Saat ini terdapat dua perusahaan asing yang tertarik melakukan kerjasama ini, yakni Thales dari Prancis dan Harris dari Amerika Serikat. Thales menawarkan harga US$60 juta sedangkan Harris menawarkan harga US$62 juta.
Menurut Wahyudin, Mabes TNI lebih condong memilih Harris. "Dari yang saya lihat ada kecenderungan besar untuk memilih Harris," ujarnya ketika menyambut Kunjungan Kerja Komisi I DPR RI di Kantor LEN, Bandung, Kamis (11/3).
Padahal besarnya harga tidak menentukan kualitas. Ia menyatakan kerjasama dengan Thales Prancis lebih menguntungkan. Pihak Thales menjanjikan untuk membangun pabrik di Indonesia jika kerjasama ini dapat dilakukan.
"Ini sangat penting untuk kemajuan aplikasi teknologi elektronika di Indonesia, baik itu untuk pertahanan ataupun lainnya," tuturnya.
Saat ini Thales sudah membangun pabrik di 14 negara di dunia.
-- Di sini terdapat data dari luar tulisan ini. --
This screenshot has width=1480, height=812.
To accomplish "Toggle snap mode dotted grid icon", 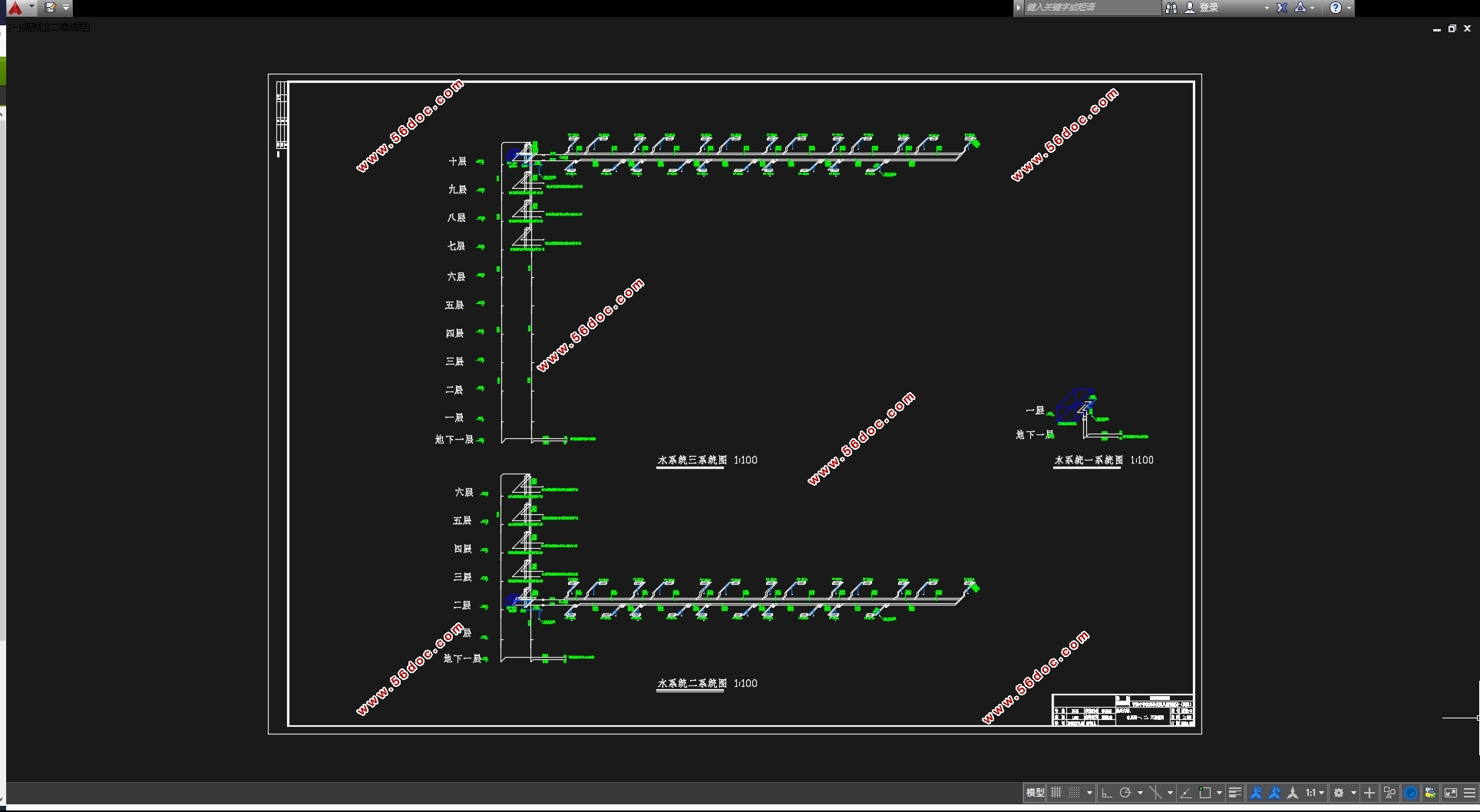I will click(x=1075, y=793).
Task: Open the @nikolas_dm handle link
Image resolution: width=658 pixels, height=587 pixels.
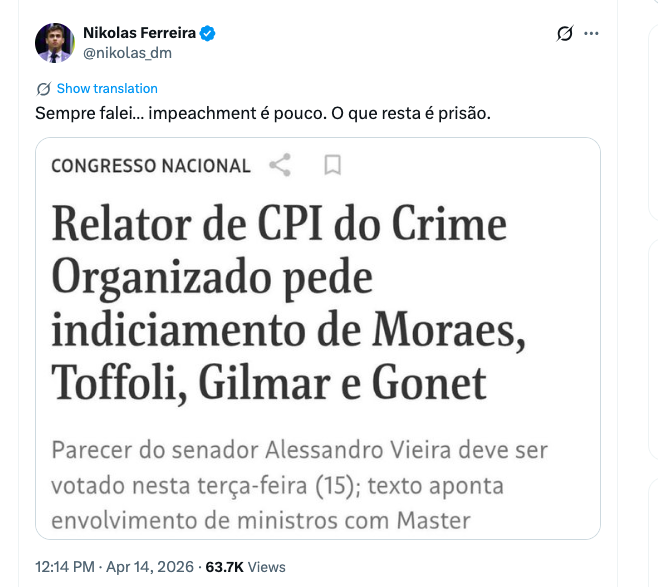Action: [127, 53]

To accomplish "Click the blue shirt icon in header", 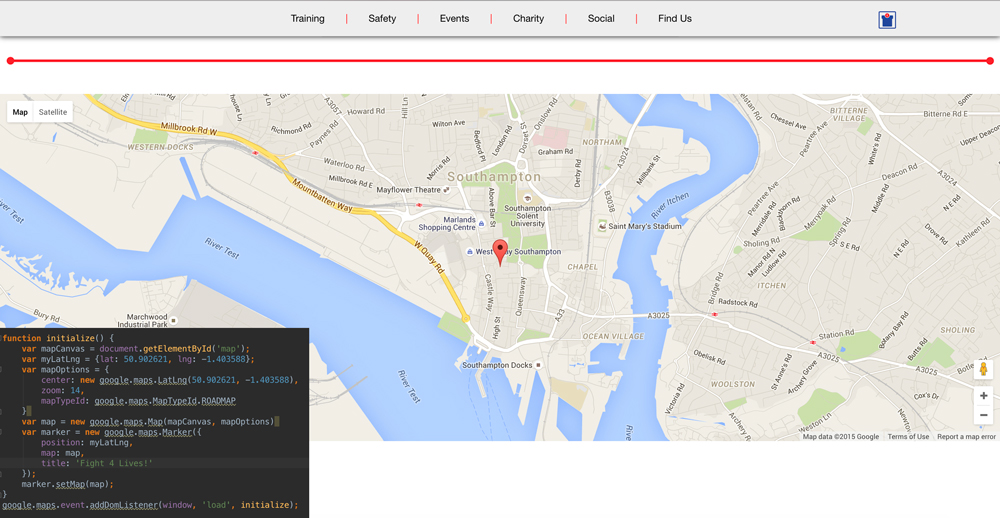I will tap(887, 20).
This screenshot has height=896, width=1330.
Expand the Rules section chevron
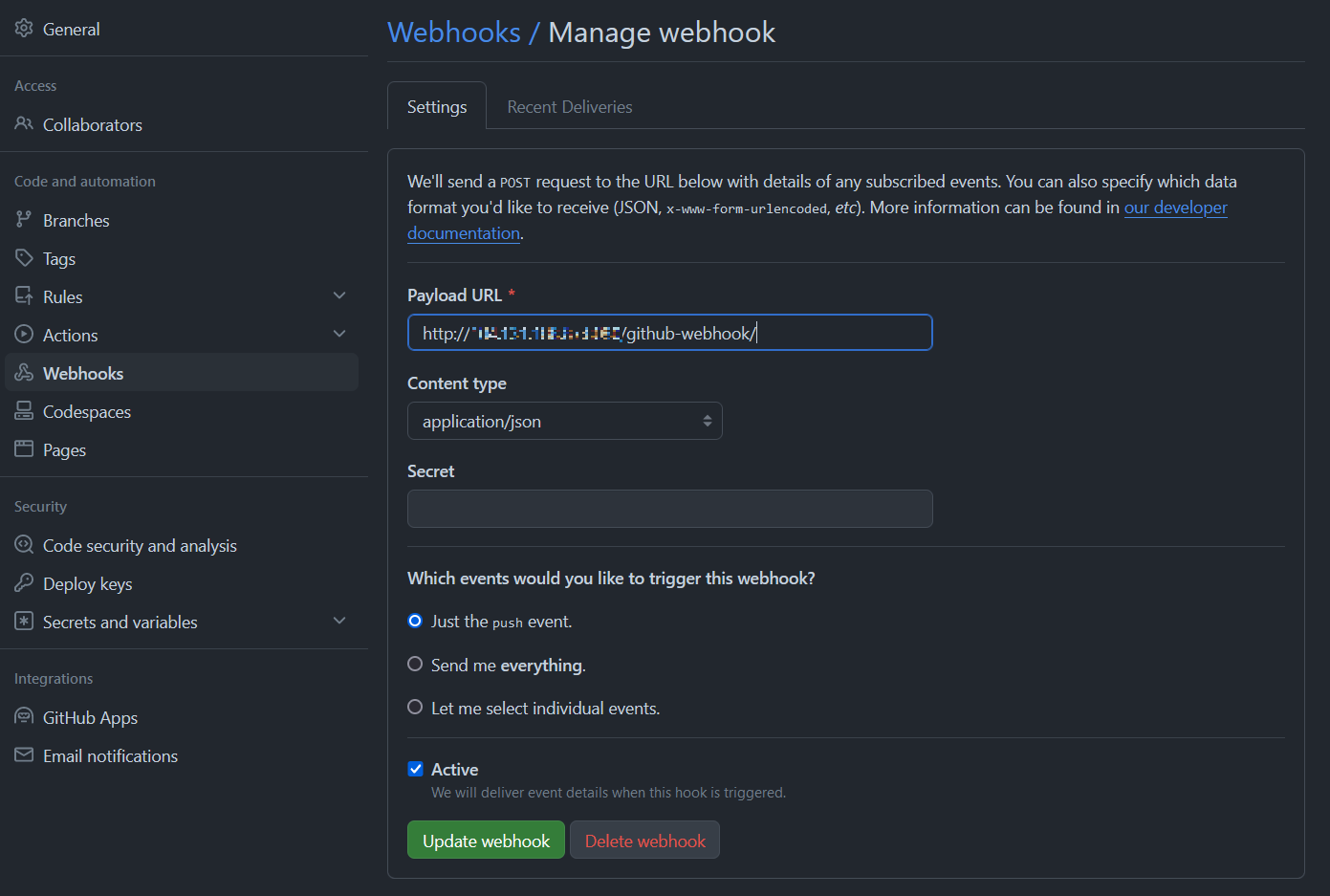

Di negara ASEAN, Thales sudah membangun pabrik di Malaysia. "Kami sudah mempelajari dan kondisi pabrik ini sangat mandiri. Mereka juga menjanjikan 34% dari keuntungan," jelasnya.
Ia khawatir kerjasama dengan Harris akan menimbulkan masalah. Karena produk yang dijual oleh perusahaan ini buatan Singapura, sedangkan Harris sendiri merupakan perusahaan Amerika Serikat. "Ada ketentuan bahwa alat dan perusahaan harus berasal dari negara yang sama," ungkapnya.
Alat komunikasi yang ditawarkan memang bersifat khusus. LEN memprioritaskan alat khusus bagi Pasukan Pemukul Reaksi Cepat (PPRC). Sedangkan pasukan wilayah akan menggunakan alat komunikasi biasa.
"Jika Thales dimenangkan maka akan ada terobosan dalam pengembangan industri alat komunikasi di dalam negeri," tambahnya.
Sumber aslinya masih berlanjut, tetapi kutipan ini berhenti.